WHAT IS NEEDED: The records are to be copied in their entirety, exactly as given.

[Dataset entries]

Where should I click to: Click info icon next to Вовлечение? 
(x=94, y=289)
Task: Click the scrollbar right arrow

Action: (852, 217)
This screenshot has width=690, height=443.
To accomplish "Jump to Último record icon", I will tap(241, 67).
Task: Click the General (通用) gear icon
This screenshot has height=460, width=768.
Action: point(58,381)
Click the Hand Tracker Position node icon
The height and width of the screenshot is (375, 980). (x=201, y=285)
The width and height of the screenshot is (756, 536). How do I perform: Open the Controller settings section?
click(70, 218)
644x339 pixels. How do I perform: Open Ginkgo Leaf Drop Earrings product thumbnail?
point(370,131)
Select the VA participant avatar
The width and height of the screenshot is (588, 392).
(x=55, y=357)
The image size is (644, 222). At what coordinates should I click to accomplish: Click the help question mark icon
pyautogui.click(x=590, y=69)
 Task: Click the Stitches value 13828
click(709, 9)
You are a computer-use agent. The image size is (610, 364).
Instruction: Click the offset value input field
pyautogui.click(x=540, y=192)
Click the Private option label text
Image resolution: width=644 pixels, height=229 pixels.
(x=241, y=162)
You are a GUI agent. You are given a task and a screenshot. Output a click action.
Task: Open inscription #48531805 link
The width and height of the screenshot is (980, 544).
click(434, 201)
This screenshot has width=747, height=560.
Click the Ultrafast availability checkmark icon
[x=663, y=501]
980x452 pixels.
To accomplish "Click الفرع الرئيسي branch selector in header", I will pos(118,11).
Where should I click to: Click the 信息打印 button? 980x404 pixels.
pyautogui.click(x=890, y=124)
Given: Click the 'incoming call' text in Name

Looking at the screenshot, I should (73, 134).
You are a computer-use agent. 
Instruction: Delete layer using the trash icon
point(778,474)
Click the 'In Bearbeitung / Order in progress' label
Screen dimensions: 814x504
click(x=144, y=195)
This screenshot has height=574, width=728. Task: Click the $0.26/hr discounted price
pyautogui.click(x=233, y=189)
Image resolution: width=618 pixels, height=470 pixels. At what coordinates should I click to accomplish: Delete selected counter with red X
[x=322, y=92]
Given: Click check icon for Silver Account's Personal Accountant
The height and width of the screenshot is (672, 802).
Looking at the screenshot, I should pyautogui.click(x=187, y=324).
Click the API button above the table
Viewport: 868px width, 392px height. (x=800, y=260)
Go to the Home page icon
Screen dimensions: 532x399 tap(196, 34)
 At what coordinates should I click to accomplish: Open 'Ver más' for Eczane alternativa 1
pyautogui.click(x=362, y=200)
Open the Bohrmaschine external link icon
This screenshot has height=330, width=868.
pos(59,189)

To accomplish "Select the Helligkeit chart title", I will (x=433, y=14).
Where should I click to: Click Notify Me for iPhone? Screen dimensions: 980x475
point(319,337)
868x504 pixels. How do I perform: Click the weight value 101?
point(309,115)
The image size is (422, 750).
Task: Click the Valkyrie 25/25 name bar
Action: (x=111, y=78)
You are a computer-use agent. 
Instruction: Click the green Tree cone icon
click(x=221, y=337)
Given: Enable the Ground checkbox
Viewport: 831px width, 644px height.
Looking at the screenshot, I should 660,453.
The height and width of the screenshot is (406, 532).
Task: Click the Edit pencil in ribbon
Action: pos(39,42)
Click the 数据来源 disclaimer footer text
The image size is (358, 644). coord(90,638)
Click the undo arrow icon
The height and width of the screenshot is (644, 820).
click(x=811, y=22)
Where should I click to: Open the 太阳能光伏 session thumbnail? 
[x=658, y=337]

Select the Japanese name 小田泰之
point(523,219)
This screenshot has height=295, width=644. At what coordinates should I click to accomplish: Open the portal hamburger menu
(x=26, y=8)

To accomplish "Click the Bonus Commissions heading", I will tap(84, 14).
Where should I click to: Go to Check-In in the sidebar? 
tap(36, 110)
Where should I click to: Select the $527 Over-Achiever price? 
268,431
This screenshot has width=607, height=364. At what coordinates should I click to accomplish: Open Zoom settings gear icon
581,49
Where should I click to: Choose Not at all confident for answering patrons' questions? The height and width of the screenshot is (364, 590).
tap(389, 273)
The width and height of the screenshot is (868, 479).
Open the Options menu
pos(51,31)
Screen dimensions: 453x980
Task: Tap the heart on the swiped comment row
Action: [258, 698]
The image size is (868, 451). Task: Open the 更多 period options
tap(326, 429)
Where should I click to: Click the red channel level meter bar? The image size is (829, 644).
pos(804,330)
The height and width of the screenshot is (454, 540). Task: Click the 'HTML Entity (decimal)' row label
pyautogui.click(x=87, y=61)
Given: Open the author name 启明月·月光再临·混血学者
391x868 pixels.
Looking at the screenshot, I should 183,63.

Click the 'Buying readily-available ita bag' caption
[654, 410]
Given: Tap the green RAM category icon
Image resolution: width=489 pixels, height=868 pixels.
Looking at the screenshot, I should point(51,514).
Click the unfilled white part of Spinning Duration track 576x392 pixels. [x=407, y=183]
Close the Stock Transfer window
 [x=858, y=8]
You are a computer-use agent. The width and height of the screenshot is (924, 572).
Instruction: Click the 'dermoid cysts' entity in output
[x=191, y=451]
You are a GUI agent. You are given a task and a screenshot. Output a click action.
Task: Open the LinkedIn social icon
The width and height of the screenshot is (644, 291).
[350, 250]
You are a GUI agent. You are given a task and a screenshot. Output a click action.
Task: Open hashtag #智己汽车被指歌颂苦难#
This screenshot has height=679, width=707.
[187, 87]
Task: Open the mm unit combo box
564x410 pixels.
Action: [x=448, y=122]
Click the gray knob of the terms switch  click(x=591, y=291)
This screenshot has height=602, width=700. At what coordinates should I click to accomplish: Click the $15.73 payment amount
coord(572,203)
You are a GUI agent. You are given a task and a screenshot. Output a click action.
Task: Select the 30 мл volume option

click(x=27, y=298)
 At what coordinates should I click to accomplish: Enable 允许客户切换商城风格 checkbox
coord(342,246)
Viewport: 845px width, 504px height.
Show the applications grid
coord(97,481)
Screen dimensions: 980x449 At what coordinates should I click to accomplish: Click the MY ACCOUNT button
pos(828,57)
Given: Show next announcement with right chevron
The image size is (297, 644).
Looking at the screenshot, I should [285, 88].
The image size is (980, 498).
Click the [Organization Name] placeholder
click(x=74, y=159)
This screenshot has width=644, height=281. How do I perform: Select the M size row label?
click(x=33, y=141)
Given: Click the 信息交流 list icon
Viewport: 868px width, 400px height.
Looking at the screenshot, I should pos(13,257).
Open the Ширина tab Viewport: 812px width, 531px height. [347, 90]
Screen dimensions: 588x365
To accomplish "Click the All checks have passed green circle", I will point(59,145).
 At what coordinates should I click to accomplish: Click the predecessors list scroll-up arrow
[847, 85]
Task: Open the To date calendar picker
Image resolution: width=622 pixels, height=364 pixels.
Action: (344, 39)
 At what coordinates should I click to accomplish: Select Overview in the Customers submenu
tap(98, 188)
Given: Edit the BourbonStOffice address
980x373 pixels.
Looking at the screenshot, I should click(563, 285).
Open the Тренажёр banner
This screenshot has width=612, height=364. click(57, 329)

TASK SOLUTION:
Where should I click to: Click info icon next to Вовлечение? 
(x=94, y=289)
Task: Click the scrollbar right arrow

Action: (852, 217)
This screenshot has width=690, height=443.
To accomplish "Jump to Último record icon", I will tap(241, 67).
Task: Click the General (通用) gear icon
This screenshot has height=460, width=768.
Action: point(58,381)
Click the Hand Tracker Position node icon
The height and width of the screenshot is (375, 980). (x=201, y=285)
The width and height of the screenshot is (756, 536). How do I perform: Open the Controller settings section?
click(70, 218)
644x339 pixels. How do I perform: Open Ginkgo Leaf Drop Earrings product thumbnail?
point(370,131)
Select the VA participant avatar
The width and height of the screenshot is (588, 392).
(x=55, y=357)
The image size is (644, 222). At what coordinates should I click to accomplish: Click the help question mark icon
pyautogui.click(x=590, y=69)
 Task: Click the Stitches value 13828
click(709, 9)
You are a computer-use agent. The image size is (610, 364).
Instruction: Click the offset value input field
pyautogui.click(x=540, y=192)
Click the Private option label text
Image resolution: width=644 pixels, height=229 pixels.
(x=241, y=162)
You are a GUI agent. You are given a task and a screenshot. Output a click action.
Task: Open inscription #48531805 link
The width and height of the screenshot is (980, 544).
click(434, 201)
This screenshot has width=747, height=560.
Click the Ultrafast availability checkmark icon
[x=663, y=501]
980x452 pixels.
To accomplish "Click الفرع الرئيسي branch selector in header", I will pos(118,11).
Where should I click to: Click the 信息打印 button? 980x404 pixels.
pyautogui.click(x=890, y=124)
Given: Click the 'incoming call' text in Name

Looking at the screenshot, I should (73, 134).
You are a computer-use agent. 
Instruction: Delete layer using the trash icon
point(778,474)
Click the 'In Bearbeitung / Order in progress' label
Screen dimensions: 814x504
click(x=144, y=195)
This screenshot has height=574, width=728. Task: Click the $0.26/hr discounted price
pyautogui.click(x=233, y=189)
Image resolution: width=618 pixels, height=470 pixels. At what coordinates should I click to accomplish: Delete selected counter with red X
[x=322, y=92]
Given: Click check icon for Silver Account's Personal Accountant
The height and width of the screenshot is (672, 802).
Looking at the screenshot, I should pyautogui.click(x=187, y=324).
Click the API button above the table
Viewport: 868px width, 392px height. (x=800, y=260)
Go to the Home page icon
Screen dimensions: 532x399 tap(196, 34)
 At what coordinates should I click to accomplish: Open 'Ver más' for Eczane alternativa 1
pyautogui.click(x=362, y=200)
Open the Bohrmaschine external link icon
This screenshot has height=330, width=868.
pos(59,189)

To accomplish "Select the Helligkeit chart title", I will (x=433, y=14).
Where should I click to: Click Notify Me for iPhone? Screen dimensions: 980x475
point(319,337)
868x504 pixels. How do I perform: Click the weight value 101?
point(309,115)
The image size is (422, 750).
Task: Click the Valkyrie 25/25 name bar
Action: (x=111, y=78)
You are a computer-use agent. 
Instruction: Click the green Tree cone icon
click(x=221, y=337)
Given: Enable the Ground checkbox
Viewport: 831px width, 644px height.
Looking at the screenshot, I should 660,453.
The height and width of the screenshot is (406, 532).
Task: Click the Edit pencil in ribbon
Action: pos(39,42)
Click the 数据来源 disclaimer footer text
The image size is (358, 644). coord(90,638)
Click the undo arrow icon
The height and width of the screenshot is (644, 820).
click(x=811, y=22)
Where should I click to: Open the 太阳能光伏 session thumbnail? 
[x=658, y=337]

Select the Japanese name 小田泰之
point(523,219)
This screenshot has height=295, width=644. At what coordinates should I click to accomplish: Open the portal hamburger menu
(x=26, y=8)

To accomplish "Click the Bonus Commissions heading", I will tap(84, 14).
Where should I click to: Go to Check-In in the sidebar? 
tap(36, 110)
Where should I click to: Select the $527 Over-Achiever price? 
268,431
This screenshot has width=607, height=364. At what coordinates should I click to accomplish: Open Zoom settings gear icon
581,49
Where should I click to: Choose Not at all confident for answering patrons' questions? The height and width of the screenshot is (364, 590).
tap(389, 273)
The width and height of the screenshot is (868, 479).
Open the Options menu
pos(51,31)
Screen dimensions: 453x980
Task: Tap the heart on the swiped comment row
Action: [258, 698]
The image size is (868, 451). Task: Open the 更多 period options
tap(326, 429)
Where should I click to: Click the red channel level meter bar? The image size is (829, 644).
pos(804,330)
The height and width of the screenshot is (454, 540). Task: Click the 'HTML Entity (decimal)' row label
pyautogui.click(x=87, y=61)
Given: Open the author name 启明月·月光再临·混血学者
391x868 pixels.
Looking at the screenshot, I should 183,63.

Click the 'Buying readily-available ita bag' caption
[654, 410]
Given: Tap the green RAM category icon
Image resolution: width=489 pixels, height=868 pixels.
Looking at the screenshot, I should point(51,514).
Click the unfilled white part of Spinning Duration track 576x392 pixels. [x=407, y=183]
Close the Stock Transfer window
 [x=858, y=8]
You are a computer-use agent. The width and height of the screenshot is (924, 572).
Instruction: Click the 'dermoid cysts' entity in output
[x=191, y=451]
You are a GUI agent. You are given a task and a screenshot. Output a click action.
Task: Open the LinkedIn social icon
The width and height of the screenshot is (644, 291).
[350, 250]
You are a GUI agent. You are given a task and a screenshot. Output a click action.
Task: Open hashtag #智己汽车被指歌颂苦难#
This screenshot has height=679, width=707.
[187, 87]
Task: Open the mm unit combo box
564x410 pixels.
Action: [x=448, y=122]
Click the gray knob of the terms switch  click(x=591, y=291)
This screenshot has height=602, width=700. At what coordinates should I click to accomplish: Click the $15.73 payment amount
coord(572,203)
You are a GUI agent. You are given a task and a screenshot. Output a click action.
Task: Select the 30 мл volume option

click(x=27, y=298)
 At what coordinates should I click to accomplish: Enable 允许客户切换商城风格 checkbox
coord(342,246)
Viewport: 845px width, 504px height.
Show the applications grid
coord(97,481)
Screen dimensions: 980x449 At what coordinates should I click to accomplish: Click the MY ACCOUNT button
pos(828,57)
Given: Show next announcement with right chevron
The image size is (297, 644).
Looking at the screenshot, I should [285, 88].
The image size is (980, 498).
Click the [Organization Name] placeholder
click(x=74, y=159)
This screenshot has width=644, height=281. How do I perform: Select the M size row label?
click(x=33, y=141)
Given: Click the 信息交流 list icon
Viewport: 868px width, 400px height.
Looking at the screenshot, I should pos(13,257).
Open the Ширина tab Viewport: 812px width, 531px height. [347, 90]
Screen dimensions: 588x365
To accomplish "Click the All checks have passed green circle", I will point(59,145).
 At what coordinates should I click to accomplish: Click the predecessors list scroll-up arrow
[847, 85]
Task: Open the To date calendar picker
Image resolution: width=622 pixels, height=364 pixels.
Action: (344, 39)
 At what coordinates should I click to accomplish: Select Overview in the Customers submenu
tap(98, 188)
Given: Edit the BourbonStOffice address
980x373 pixels.
Looking at the screenshot, I should click(563, 285).
Open the Тренажёр banner
This screenshot has width=612, height=364. click(57, 329)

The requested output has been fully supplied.